(What to produce) Without altering anything, repeat each of the records.

Source data
_ _ _ _ _ _ _
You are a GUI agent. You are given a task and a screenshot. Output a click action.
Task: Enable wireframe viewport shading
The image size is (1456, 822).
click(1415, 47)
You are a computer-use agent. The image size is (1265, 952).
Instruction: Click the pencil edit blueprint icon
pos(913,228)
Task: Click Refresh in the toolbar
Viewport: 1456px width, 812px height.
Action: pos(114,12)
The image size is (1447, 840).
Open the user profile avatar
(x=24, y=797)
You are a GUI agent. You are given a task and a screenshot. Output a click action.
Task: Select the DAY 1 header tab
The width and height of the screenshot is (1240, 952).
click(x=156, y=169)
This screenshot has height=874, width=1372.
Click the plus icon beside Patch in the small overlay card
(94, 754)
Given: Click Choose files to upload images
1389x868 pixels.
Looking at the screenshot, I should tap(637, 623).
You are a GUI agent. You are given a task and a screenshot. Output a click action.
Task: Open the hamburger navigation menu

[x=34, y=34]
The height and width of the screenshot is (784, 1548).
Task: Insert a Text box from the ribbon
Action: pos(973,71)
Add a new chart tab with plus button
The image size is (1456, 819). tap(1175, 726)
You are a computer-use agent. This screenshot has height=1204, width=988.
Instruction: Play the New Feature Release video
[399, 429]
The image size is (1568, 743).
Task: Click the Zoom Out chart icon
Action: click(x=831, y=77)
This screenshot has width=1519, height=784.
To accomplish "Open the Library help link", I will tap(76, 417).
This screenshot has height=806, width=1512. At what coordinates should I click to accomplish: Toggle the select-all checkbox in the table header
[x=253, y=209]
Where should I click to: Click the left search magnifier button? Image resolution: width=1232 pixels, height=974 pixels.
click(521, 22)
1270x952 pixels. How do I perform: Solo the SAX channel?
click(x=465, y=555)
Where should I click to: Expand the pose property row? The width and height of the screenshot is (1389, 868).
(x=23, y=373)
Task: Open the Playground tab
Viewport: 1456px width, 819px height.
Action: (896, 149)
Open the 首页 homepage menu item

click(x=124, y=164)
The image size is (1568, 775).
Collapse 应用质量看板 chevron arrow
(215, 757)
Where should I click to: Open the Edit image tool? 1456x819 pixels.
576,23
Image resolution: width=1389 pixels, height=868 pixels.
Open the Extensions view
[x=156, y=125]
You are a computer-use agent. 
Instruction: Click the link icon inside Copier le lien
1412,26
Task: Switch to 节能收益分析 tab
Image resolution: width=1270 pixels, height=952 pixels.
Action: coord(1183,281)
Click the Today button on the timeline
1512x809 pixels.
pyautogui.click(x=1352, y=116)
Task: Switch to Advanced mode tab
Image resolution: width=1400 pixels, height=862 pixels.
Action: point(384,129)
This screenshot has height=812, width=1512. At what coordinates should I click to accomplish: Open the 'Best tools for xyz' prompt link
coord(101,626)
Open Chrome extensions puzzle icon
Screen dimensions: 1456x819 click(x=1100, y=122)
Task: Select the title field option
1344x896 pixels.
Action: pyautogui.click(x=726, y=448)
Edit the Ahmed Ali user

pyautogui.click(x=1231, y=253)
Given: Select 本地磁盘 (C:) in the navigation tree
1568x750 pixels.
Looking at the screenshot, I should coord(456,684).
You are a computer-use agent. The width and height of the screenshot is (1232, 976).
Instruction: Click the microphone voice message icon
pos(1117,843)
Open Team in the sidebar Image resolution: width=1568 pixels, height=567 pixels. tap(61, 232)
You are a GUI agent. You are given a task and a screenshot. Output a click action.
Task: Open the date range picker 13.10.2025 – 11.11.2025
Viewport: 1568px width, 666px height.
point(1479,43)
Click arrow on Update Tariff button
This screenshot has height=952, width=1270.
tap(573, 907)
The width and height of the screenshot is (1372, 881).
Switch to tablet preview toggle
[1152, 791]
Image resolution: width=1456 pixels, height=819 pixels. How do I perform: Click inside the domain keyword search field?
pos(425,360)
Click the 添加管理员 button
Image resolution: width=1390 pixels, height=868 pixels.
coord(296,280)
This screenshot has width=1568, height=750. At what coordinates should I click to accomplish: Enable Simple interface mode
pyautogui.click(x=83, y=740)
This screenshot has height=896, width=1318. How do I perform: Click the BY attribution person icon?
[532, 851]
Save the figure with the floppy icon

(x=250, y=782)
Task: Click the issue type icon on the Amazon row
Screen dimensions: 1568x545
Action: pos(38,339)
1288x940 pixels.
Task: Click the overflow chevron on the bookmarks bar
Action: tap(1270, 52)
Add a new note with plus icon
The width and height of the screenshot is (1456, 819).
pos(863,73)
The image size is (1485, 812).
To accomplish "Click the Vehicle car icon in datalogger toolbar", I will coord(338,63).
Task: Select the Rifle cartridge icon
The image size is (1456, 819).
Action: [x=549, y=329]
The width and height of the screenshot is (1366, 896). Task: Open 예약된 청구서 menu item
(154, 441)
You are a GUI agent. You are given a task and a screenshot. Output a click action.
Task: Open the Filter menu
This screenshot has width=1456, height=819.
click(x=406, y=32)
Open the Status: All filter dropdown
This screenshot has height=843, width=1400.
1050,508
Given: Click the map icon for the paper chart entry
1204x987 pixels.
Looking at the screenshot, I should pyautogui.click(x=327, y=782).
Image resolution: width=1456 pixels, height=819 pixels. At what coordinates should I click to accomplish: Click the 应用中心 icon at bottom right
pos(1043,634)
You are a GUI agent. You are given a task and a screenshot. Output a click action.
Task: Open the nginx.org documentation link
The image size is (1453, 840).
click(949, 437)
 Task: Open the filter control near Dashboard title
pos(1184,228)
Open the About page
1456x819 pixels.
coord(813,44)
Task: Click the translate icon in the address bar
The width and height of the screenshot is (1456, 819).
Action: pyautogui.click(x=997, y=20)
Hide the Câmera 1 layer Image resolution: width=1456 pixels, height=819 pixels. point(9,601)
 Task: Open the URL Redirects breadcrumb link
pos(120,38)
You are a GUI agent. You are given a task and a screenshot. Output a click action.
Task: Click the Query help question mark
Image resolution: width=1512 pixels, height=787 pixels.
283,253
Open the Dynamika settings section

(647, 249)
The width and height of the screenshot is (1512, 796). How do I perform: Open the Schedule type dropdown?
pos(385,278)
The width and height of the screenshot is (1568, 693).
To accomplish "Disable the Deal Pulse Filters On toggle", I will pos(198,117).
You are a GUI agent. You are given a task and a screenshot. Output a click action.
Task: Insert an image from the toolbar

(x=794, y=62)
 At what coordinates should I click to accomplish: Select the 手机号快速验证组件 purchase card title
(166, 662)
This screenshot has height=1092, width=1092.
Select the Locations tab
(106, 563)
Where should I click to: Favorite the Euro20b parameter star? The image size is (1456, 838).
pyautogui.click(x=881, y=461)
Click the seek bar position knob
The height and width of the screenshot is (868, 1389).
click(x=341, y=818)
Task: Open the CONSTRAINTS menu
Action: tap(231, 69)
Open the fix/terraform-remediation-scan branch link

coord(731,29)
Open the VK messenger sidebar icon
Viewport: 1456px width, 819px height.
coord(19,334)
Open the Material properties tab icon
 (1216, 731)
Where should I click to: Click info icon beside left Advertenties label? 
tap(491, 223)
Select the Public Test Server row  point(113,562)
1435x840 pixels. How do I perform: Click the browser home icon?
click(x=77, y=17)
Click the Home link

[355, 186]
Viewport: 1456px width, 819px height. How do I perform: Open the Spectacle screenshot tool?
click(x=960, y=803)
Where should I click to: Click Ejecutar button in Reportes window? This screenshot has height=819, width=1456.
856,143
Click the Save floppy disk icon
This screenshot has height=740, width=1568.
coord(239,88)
_ _ _ _ _ _ _
(Task output)
You are a GUI agent. You are given a task and a screenshot. Output a click action.
Task: Enable wireframe viewport shading
The image size is (1456, 822).
click(1415, 47)
You are a computer-use agent. The image size is (1265, 952).
Instruction: Click the pencil edit blueprint icon
pos(913,228)
Task: Click Refresh in the toolbar
Viewport: 1456px width, 812px height.
Action: pos(114,12)
The image size is (1447, 840).
Open the user profile avatar
(x=24, y=797)
You are a GUI agent. You are given a task and a screenshot. Output a click action.
Task: Select the DAY 1 header tab
The width and height of the screenshot is (1240, 952).
click(x=156, y=169)
This screenshot has height=874, width=1372.
Click the plus icon beside Patch in the small overlay card
(94, 754)
Given: Click Choose files to upload images
1389x868 pixels.
Looking at the screenshot, I should tap(637, 623).
You are a GUI agent. You are given a task and a screenshot. Output a click action.
Task: Open the hamburger navigation menu

[x=34, y=34]
The height and width of the screenshot is (784, 1548).
Task: Insert a Text box from the ribbon
Action: pos(973,71)
Add a new chart tab with plus button
The image size is (1456, 819). tap(1175, 726)
You are a computer-use agent. This screenshot has height=1204, width=988.
Instruction: Play the New Feature Release video
[399, 429]
The image size is (1568, 743).
Task: Click the Zoom Out chart icon
Action: click(x=831, y=77)
This screenshot has width=1519, height=784.
To accomplish "Open the Library help link", I will tap(76, 417).
This screenshot has height=806, width=1512. At what coordinates should I click to accomplish: Toggle the select-all checkbox in the table header
[x=253, y=209]
Where should I click to: Click the left search magnifier button? Image resolution: width=1232 pixels, height=974 pixels.
click(521, 22)
1270x952 pixels. How do I perform: Solo the SAX channel?
click(x=465, y=555)
Where should I click to: Expand the pose property row? The width and height of the screenshot is (1389, 868).
(x=23, y=373)
Task: Open the Playground tab
Viewport: 1456px width, 819px height.
Action: (896, 149)
Open the 首页 homepage menu item

click(x=124, y=164)
The image size is (1568, 775).
Collapse 应用质量看板 chevron arrow
(215, 757)
Where should I click to: Open the Edit image tool? 1456x819 pixels.
576,23
Image resolution: width=1389 pixels, height=868 pixels.
Open the Extensions view
[x=156, y=125]
You are a computer-use agent. 
Instruction: Click the link icon inside Copier le lien
1412,26
Task: Switch to 节能收益分析 tab
Image resolution: width=1270 pixels, height=952 pixels.
Action: coord(1183,281)
Click the Today button on the timeline
1512x809 pixels.
pyautogui.click(x=1352, y=116)
Task: Switch to Advanced mode tab
Image resolution: width=1400 pixels, height=862 pixels.
Action: point(384,129)
This screenshot has height=812, width=1512. At what coordinates should I click to accomplish: Open the 'Best tools for xyz' prompt link
coord(101,626)
Open Chrome extensions puzzle icon
Screen dimensions: 1456x819 click(x=1100, y=122)
Task: Select the title field option
1344x896 pixels.
Action: pyautogui.click(x=726, y=448)
Edit the Ahmed Ali user

pyautogui.click(x=1231, y=253)
Given: Select 本地磁盘 (C:) in the navigation tree
1568x750 pixels.
Looking at the screenshot, I should coord(456,684).
You are a computer-use agent. The width and height of the screenshot is (1232, 976).
Instruction: Click the microphone voice message icon
pos(1117,843)
Open Team in the sidebar Image resolution: width=1568 pixels, height=567 pixels. tap(61, 232)
You are a GUI agent. You are given a task and a screenshot. Output a click action.
Task: Open the date range picker 13.10.2025 – 11.11.2025
Viewport: 1568px width, 666px height.
point(1479,43)
Click arrow on Update Tariff button
This screenshot has height=952, width=1270.
tap(573, 907)
The width and height of the screenshot is (1372, 881).
Switch to tablet preview toggle
[1152, 791]
Image resolution: width=1456 pixels, height=819 pixels. How do I perform: Click inside the domain keyword search field?
pos(425,360)
Click the 添加管理员 button
Image resolution: width=1390 pixels, height=868 pixels.
coord(296,280)
This screenshot has width=1568, height=750. At what coordinates should I click to accomplish: Enable Simple interface mode
pyautogui.click(x=83, y=740)
This screenshot has height=896, width=1318. How do I perform: Click the BY attribution person icon?
[532, 851]
Save the figure with the floppy icon

(x=250, y=782)
Task: Click the issue type icon on the Amazon row
Screen dimensions: 1568x545
Action: pos(38,339)
1288x940 pixels.
Task: Click the overflow chevron on the bookmarks bar
Action: tap(1270, 52)
Add a new note with plus icon
The width and height of the screenshot is (1456, 819).
pos(863,73)
The image size is (1485, 812).
To accomplish "Click the Vehicle car icon in datalogger toolbar", I will coord(338,63).
Task: Select the Rifle cartridge icon
The image size is (1456, 819).
Action: [x=549, y=329]
The width and height of the screenshot is (1366, 896). Task: Open 예약된 청구서 menu item
(154, 441)
You are a GUI agent. You are given a task and a screenshot. Output a click action.
Task: Open the Filter menu
This screenshot has width=1456, height=819.
click(x=406, y=32)
Open the Status: All filter dropdown
This screenshot has height=843, width=1400.
1050,508
Given: Click the map icon for the paper chart entry
1204x987 pixels.
Looking at the screenshot, I should pyautogui.click(x=327, y=782).
Image resolution: width=1456 pixels, height=819 pixels. At what coordinates should I click to accomplish: Click the 应用中心 icon at bottom right
pos(1043,634)
You are a GUI agent. You are given a task and a screenshot. Output a click action.
Task: Open the nginx.org documentation link
The image size is (1453, 840).
click(949, 437)
 Task: Open the filter control near Dashboard title
pos(1184,228)
Open the About page
1456x819 pixels.
coord(813,44)
Task: Click the translate icon in the address bar
The width and height of the screenshot is (1456, 819).
Action: pyautogui.click(x=997, y=20)
Hide the Câmera 1 layer Image resolution: width=1456 pixels, height=819 pixels. point(9,601)
 Task: Open the URL Redirects breadcrumb link
pos(120,38)
You are a GUI agent. You are given a task and a screenshot. Output a click action.
Task: Click the Query help question mark
Image resolution: width=1512 pixels, height=787 pixels.
283,253
Open the Dynamika settings section

(647, 249)
The width and height of the screenshot is (1512, 796). How do I perform: Open the Schedule type dropdown?
pos(385,278)
The width and height of the screenshot is (1568, 693).
To accomplish "Disable the Deal Pulse Filters On toggle", I will pos(198,117).
You are a GUI agent. You are given a task and a screenshot. Output a click action.
Task: Insert an image from the toolbar

(x=794, y=62)
 At what coordinates should I click to accomplish: Select the 手机号快速验证组件 purchase card title
(166, 662)
This screenshot has height=1092, width=1092.
Select the Locations tab
(106, 563)
Where should I click to: Favorite the Euro20b parameter star? The image size is (1456, 838).
pyautogui.click(x=881, y=461)
Click the seek bar position knob
The height and width of the screenshot is (868, 1389).
click(x=341, y=818)
Task: Open the CONSTRAINTS menu
Action: tap(231, 69)
Open the fix/terraform-remediation-scan branch link

coord(731,29)
Open the VK messenger sidebar icon
Viewport: 1456px width, 819px height.
coord(19,334)
Open the Material properties tab icon
 (1216, 731)
Where should I click to: Click info icon beside left Advertenties label? 
tap(491, 223)
Select the Public Test Server row  point(113,562)
1435x840 pixels. How do I perform: Click the browser home icon?
click(x=77, y=17)
Click the Home link

[355, 186]
Viewport: 1456px width, 819px height. How do I perform: Open the Spectacle screenshot tool?
click(x=960, y=803)
Where should I click to: Click Ejecutar button in Reportes window? This screenshot has height=819, width=1456.
856,143
Click the Save floppy disk icon
This screenshot has height=740, width=1568.
coord(239,88)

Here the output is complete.